The Nexus 7 is much better than the 7" Fire HD overall, they have the same screens but the N7 is much more powerful, has access to the Play Store, and runs a more capable and fluid os. The Fire HD 8.9" is more interesting but the SoC is far to weak to drive that resolution.
I don't think it's so clear cut.
Kindle Fire HD has a better looking screen with richer colors, deeper blacks, and less glare. I think some Tegra 3 bug is causing our Nexus 7 to look a bit washed out.
TI OMAP 4470 looks like it might be able to hold it's own against the Tegra 3, hope Anandtech can test that out soon. GPU looks like it might be more powerful and a review of the Archos 101 XS using that processor showed it looked competitive in a few benchmarks with the Nexus 7 (though I didn't see enough to really know for sure). So I'm not discounting the TI OMAP 4470 yet.
Kindle Fire HD starts at 16GB. No silly gimped 8GB model (with only 6GB of usable space) and no $50 for an 8GB upgrade. Google did this intentionally to push people harder to use it's streaming content, but it kinda sucks.

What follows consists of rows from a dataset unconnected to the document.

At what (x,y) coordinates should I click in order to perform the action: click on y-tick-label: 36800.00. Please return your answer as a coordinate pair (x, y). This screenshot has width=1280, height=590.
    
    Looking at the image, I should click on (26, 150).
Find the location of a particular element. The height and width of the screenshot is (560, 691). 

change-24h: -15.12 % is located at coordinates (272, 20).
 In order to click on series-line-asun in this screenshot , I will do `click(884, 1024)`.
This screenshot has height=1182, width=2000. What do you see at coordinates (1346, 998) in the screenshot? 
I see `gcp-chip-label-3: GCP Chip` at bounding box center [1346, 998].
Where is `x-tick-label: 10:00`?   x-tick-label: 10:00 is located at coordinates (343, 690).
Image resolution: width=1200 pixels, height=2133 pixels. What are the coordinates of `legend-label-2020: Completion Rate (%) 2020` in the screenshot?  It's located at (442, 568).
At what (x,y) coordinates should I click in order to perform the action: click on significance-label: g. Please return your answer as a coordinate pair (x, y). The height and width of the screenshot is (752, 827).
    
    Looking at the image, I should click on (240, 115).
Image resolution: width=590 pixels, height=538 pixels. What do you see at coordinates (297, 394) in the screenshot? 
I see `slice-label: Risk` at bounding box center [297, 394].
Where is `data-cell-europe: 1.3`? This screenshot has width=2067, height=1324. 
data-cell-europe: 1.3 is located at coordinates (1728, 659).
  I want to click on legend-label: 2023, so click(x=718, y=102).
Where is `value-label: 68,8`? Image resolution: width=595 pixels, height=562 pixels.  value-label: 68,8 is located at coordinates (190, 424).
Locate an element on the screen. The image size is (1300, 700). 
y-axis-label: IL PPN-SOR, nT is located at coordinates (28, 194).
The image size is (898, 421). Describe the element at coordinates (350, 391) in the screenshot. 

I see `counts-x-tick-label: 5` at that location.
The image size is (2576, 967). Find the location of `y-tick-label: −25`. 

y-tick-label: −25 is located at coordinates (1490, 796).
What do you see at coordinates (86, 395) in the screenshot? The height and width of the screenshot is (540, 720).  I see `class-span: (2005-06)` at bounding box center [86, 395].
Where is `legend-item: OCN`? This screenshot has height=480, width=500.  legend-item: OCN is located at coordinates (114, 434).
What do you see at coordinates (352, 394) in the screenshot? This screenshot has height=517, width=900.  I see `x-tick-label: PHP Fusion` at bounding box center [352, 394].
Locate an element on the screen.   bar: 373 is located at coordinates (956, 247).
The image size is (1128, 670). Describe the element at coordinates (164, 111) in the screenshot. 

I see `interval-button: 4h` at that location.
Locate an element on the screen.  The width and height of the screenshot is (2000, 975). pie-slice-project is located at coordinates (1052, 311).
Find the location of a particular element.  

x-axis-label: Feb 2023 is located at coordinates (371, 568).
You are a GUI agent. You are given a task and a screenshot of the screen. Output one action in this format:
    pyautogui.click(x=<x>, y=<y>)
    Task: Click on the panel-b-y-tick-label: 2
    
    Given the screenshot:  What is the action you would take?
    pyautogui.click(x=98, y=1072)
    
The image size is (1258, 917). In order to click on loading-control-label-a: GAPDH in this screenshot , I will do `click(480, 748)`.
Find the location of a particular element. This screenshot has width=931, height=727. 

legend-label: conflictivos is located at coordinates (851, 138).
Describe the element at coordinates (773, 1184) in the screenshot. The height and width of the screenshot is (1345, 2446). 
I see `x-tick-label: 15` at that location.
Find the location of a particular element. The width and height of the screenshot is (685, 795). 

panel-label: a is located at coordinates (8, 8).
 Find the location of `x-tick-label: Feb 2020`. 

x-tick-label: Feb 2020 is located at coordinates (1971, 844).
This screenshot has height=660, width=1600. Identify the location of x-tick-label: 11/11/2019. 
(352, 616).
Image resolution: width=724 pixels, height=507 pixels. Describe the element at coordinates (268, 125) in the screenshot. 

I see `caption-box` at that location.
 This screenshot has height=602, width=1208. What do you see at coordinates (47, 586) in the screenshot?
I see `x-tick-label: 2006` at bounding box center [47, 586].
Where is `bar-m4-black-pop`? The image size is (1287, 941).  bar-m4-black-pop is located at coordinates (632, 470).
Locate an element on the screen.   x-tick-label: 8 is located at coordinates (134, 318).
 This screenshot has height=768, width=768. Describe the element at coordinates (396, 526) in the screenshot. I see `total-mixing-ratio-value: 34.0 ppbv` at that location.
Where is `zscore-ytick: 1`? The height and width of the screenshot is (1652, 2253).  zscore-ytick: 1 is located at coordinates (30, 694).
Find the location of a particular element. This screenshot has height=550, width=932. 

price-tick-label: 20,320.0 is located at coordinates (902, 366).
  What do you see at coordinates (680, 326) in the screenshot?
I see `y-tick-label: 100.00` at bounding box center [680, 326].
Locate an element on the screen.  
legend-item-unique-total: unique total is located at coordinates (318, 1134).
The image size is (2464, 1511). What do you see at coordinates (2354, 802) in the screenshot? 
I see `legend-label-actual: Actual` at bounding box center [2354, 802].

Better wifi support, I especially love supporting the 5GHz band. My Nexus 7 tablet is the only thing I have stuck at 2.4GHz (I have almost a dozen 2.4GHz wifi networks competing around me and I'm the only 5GHz network).
For hardware, I think the Kindle Fire HD wins pretty easily. The SoC battle looks too close to call so far. And possibly the one hardware win for the Nexus 7 is it's physical design, it has less width in portrait, so will be easier for more people to hold one handed with thumb and fingers on both edges of the device. And the Nexus 7 is lighter.
For software, I'd give the Nexus 7 a dominating win. And I'm an Amazon Prime subscriber, bought all my books and music from Amazon Prime and I stream all my online TV and music from Prime now (cancelled Netflix recently). But I love Jelly Bean, it has given my Galaxy Nexus new life and the Nexus 7 is definitely buttery smooth compared to other Android tablets I've had. So it would really suck to be stuck on Amazon's version of Android 4.0.3 for who knows how long (forever?). I never touched a Kindle Fire, but from what I see of the UI, I want to hurl (can a real launcher be run ontop of that crap if I rooted it?).
I still think the Nexus 7 wins, but I think Amazon presented us with some really tempting hardware. I might consider getting a Kindle Fire HD 8.9 once folks get that rooted and have a decent ROM ready for it.